# two way radio help



## BratDawg (Sep 23, 2004)

They use 2ways at our school. The ones ive seen are bearcom bc120. Some other models too but thats what i remember. How can i tell if a different one is compatible? My lil frs radios didnt pick up anything.


----------



## cwwozniak (Nov 29, 2005)

The Bearcom BC120 supports a wide range of VHF (136 ~ 174 MHz) and UHF (435 ~ 480 MHz) frequencies and your school district is probably licensed by the FCC to use radios with a frequency outside of the FRS and GMRS range of 462.550 ~ 467.725 MHz.

Here is a link to a PDF file of the Bearcom BC120 Specs:
http://www.bearcom.com/motorola/bc120.pdf

Here is a web page that discusses the FRS and GMRS bands:
http://ba-marc.org/writeups/gmrs-frs-freq.htm

A police/fire type of scanner may be able to tune in the school radios if you wanted to hear them. There are web sites available that would probably let you look up the correct frequency.


----------



## BratDawg (Sep 23, 2004)

Thanks. I got the pdf files but I didn't understand from them whatever I would need to look at ebay and pick a radio that might work. LOL Nor whether or not I'd be able to make one work if I got it - one listing said a technician would have to program it - and I was looking at a BC120.

Is there an easy way to tell what frequency we're set at?


----------



## cwwozniak (Nov 29, 2005)

If the school district is in the USA, they should have the FCC license in their files. The license will show the frequency or frequencies they are authorized to use.
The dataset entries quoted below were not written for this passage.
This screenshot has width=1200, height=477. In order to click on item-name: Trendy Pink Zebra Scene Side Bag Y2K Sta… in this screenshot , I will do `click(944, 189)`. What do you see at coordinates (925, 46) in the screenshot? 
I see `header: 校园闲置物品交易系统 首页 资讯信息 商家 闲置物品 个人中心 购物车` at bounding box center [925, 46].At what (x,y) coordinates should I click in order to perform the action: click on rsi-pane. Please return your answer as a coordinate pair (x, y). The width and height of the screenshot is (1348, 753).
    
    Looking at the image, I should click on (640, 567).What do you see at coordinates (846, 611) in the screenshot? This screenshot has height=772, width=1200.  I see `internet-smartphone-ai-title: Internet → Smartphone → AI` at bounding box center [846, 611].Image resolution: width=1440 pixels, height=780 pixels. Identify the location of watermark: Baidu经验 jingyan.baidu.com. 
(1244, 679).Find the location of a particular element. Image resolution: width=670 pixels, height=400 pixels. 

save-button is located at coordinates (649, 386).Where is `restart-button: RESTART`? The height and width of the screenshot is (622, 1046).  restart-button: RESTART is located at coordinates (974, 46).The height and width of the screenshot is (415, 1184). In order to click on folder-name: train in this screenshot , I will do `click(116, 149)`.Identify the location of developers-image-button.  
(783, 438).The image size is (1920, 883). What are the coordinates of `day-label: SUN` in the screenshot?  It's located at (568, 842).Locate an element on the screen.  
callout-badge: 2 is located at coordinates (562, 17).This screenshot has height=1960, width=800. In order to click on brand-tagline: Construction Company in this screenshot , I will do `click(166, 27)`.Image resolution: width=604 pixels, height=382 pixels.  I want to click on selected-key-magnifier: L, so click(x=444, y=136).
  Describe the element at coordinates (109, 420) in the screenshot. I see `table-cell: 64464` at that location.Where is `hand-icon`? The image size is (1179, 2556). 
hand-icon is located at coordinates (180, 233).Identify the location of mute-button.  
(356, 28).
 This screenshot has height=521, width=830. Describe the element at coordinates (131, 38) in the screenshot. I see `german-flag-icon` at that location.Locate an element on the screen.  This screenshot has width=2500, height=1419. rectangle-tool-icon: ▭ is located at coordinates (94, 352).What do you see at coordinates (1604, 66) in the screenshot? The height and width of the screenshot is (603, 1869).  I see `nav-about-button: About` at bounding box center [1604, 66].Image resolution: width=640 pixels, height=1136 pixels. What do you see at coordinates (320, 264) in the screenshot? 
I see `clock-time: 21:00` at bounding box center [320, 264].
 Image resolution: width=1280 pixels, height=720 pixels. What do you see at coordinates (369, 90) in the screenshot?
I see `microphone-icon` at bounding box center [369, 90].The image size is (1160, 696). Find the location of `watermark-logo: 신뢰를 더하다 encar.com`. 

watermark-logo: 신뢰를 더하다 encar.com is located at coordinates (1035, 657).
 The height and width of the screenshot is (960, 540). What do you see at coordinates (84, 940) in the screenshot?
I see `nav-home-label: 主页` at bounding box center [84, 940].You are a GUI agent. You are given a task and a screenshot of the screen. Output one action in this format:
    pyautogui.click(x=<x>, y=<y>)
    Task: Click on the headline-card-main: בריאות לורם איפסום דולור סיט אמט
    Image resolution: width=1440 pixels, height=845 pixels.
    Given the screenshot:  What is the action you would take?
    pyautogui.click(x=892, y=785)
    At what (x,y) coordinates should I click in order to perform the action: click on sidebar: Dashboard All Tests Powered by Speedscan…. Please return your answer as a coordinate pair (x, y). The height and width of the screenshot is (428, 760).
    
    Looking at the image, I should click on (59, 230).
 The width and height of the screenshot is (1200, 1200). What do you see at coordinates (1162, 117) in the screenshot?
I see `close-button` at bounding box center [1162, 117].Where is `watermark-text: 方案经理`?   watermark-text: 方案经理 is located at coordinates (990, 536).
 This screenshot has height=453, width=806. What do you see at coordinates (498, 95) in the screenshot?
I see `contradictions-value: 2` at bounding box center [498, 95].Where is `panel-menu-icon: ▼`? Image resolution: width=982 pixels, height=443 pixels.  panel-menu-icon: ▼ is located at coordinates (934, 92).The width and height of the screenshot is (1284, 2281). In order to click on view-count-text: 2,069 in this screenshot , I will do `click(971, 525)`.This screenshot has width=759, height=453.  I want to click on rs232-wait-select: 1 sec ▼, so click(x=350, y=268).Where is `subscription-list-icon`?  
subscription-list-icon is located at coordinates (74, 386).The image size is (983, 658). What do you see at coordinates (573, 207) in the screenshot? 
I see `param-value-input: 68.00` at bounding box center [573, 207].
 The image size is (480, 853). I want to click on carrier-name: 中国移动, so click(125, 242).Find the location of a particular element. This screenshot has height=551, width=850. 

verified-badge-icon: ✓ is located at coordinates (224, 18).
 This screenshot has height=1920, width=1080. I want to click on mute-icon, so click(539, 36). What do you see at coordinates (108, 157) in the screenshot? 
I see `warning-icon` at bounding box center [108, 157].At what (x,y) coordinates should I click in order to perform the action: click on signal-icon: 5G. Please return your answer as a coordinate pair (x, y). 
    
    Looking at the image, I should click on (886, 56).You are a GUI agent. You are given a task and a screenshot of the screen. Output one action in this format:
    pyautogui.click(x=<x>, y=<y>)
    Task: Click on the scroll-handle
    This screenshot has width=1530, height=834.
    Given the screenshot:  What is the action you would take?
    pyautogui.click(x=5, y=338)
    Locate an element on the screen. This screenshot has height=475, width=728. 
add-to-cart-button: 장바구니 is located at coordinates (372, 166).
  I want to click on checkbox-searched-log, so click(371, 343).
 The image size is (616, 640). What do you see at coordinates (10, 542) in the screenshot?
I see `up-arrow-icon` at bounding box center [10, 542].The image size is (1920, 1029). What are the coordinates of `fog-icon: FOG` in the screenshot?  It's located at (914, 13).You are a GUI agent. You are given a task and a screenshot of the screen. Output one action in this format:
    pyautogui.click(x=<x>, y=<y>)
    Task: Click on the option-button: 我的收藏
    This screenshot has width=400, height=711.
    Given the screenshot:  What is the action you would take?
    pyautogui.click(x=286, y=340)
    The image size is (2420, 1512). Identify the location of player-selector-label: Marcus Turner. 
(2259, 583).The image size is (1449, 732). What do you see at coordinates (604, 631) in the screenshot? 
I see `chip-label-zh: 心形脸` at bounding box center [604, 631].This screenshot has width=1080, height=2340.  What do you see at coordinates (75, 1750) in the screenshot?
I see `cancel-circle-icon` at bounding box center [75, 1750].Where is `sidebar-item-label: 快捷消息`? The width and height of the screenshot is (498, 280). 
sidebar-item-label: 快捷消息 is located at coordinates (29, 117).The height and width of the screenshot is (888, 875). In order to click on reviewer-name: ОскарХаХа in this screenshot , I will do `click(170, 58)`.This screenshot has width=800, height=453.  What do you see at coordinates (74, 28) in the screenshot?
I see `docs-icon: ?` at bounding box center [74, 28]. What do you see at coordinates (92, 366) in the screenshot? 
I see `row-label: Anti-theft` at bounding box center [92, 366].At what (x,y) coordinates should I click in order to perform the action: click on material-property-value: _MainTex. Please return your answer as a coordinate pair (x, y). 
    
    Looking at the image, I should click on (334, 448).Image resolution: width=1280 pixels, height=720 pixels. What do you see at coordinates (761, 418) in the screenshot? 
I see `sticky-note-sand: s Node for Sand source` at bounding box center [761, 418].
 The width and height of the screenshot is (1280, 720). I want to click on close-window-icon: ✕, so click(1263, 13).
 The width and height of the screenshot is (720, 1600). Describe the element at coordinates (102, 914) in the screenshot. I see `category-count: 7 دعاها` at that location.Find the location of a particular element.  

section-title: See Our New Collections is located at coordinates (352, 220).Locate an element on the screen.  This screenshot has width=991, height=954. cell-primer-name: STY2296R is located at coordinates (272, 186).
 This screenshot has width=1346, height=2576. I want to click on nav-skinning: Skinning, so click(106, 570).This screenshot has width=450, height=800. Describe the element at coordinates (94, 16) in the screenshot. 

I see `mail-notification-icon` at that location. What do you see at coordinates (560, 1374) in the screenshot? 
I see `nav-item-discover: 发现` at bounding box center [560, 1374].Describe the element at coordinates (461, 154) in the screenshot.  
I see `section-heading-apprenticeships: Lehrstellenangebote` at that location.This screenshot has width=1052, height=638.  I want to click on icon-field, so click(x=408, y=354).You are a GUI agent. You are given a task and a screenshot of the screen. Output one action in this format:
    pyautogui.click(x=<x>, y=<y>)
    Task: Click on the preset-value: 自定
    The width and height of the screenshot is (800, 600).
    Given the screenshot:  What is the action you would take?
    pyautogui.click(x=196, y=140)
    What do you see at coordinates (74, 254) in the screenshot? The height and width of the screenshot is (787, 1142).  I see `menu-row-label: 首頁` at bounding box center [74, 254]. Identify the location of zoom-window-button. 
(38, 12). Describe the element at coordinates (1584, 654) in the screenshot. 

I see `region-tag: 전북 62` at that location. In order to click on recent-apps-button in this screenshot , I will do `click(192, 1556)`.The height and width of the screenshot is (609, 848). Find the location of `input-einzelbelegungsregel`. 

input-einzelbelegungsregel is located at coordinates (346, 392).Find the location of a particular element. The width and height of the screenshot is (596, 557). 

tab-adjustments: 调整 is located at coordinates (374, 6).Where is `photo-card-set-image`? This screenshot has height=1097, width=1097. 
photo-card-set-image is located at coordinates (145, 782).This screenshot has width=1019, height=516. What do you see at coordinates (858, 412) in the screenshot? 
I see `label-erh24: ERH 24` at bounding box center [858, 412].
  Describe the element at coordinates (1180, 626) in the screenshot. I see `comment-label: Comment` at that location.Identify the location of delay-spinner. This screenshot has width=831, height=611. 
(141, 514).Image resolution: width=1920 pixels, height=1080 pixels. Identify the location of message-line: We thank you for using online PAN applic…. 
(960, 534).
If you are in the USA, you could use the "Search for FCC Entity" area on this web page to find the frequency.. Select your state and enter part of the name of the school district in the search box. The name of the city or county might be a good starting point.
http://www.radioreference.com/apps/db/


----------



## BratDawg (Sep 23, 2004)

Any idea if I bought one off ebay (used) whether I would be able to program it myself if I find out what frequency we use?


----------



## cwwozniak (Nov 29, 2005)

You would need to find a technical manual for any radio that you find on sale. It would tell you what frequency range(s) a particular model can handle and what equipment is needed to set those frequencies in it. You also need to check the power rating to make sure it gives you the needed operating range. Make sure that any portable that you buy includes a charger or you will need to purchase a separate charger.


----------



## Paquadez (Jun 9, 2003)

BratDawg said:


> They use 2ways at our school. The ones ive seen are bearcom bc120. Some other models too but thats what i remember. How can i tell if a different one is compatible? My lil frs radios didnt pick up anything.


What is the purpose here, please?

Who uses the two way radios at present?


----------